── EXTRACT
Id. (citations omitted).
The Movant argues that judgment should be granted in his favor because the Petitioner's claim is barred by the doctrine of laches. "The equitable doctrine of laches 'prevent[s] someone who slumbers on her rights and delays unreasonably in filing suit from being permitted to prosecute her claims.'" Thus, the Movant's laches defense requires that I consider "when the [Petitioner] learned of the claim, whether he pursued the claim thereafter without unreasonable delay and whether any delay in filing has resulted in prejudice to the [Movant]." But, as the Movant recognizes "a laches defense is often fact-intensive and, therefore, not readily susceptible to adjudication at the pleadings stage." This Court will dismiss at the pleadings stage, however, when "it is clear from the face of the [pleadings] that [laches] exists and that the [pleader] can prove no set of facts to avoid it[.]"
────
── RECORD SET
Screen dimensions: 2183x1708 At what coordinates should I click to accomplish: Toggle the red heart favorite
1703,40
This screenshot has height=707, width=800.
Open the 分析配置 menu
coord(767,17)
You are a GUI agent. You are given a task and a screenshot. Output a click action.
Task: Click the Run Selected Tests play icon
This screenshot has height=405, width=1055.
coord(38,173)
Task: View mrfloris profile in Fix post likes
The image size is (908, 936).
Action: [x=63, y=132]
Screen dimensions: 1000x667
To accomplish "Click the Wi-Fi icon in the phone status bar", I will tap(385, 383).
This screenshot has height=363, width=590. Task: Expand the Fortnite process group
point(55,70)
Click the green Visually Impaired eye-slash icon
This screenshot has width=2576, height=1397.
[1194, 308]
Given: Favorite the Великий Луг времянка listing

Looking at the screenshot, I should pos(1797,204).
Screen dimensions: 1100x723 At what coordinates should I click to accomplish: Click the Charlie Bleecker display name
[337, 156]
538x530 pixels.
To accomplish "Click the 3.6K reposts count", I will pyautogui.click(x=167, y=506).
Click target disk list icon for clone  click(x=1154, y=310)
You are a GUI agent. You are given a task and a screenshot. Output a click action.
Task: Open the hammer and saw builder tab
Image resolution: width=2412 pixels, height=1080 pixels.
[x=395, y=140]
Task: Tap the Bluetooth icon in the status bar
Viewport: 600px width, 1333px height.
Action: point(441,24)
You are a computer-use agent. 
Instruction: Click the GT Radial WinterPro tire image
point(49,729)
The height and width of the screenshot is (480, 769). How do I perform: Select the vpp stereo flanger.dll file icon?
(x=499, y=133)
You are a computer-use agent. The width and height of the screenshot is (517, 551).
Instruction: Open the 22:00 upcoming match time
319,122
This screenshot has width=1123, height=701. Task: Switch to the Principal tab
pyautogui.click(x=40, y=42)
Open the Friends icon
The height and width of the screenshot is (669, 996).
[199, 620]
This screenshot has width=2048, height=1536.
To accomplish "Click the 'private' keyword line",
────
# TASK STATEMENT:
Carry on the court excerpt about the laches defense, starting right after its last sentence.

# ANSWER TO THE TASK:
HUMC Holdco, LLC v. MPT of Hoboken TRS, LLC, 2022 WL 3010640, at *11 (Del. Ch. July 29, 2022) (quoting TrustCo Bank v. Mathews, 2015 WL 295373, at *5 (Del. Ch. Jan. 22, 2015)).
Kim v. Coupang, LLC, 2021 WL 3671136, at *3 (Del. Ch. Aug. 19, 2021).
Id. at *2.
Reid v. Spazio, 970 A.2d 176, 183 (Del. 2009).
I find Kim v. Coupang, LLC instructive in determining whether there is such clarity. Therein, Vice Chancellor Slights closely reviewed the pleadings before him and found the plaintiff's claims could have accrued in 2011,2015, or 2020, only the latter of which would fall within the analogous statute of limitations. "Because the accrual date [wa]s not 'ascertainable from the face of the complaint,' and because [the moving party bore] the burden of demonstrating the accrual date as part of its laches defense, the Court [wa]s not able to adjudicate that defense on [a] motion to dismiss."
Kim v. Coupang, LLC, 2021 WL 3671136, at *3-*6.
Id. at *6.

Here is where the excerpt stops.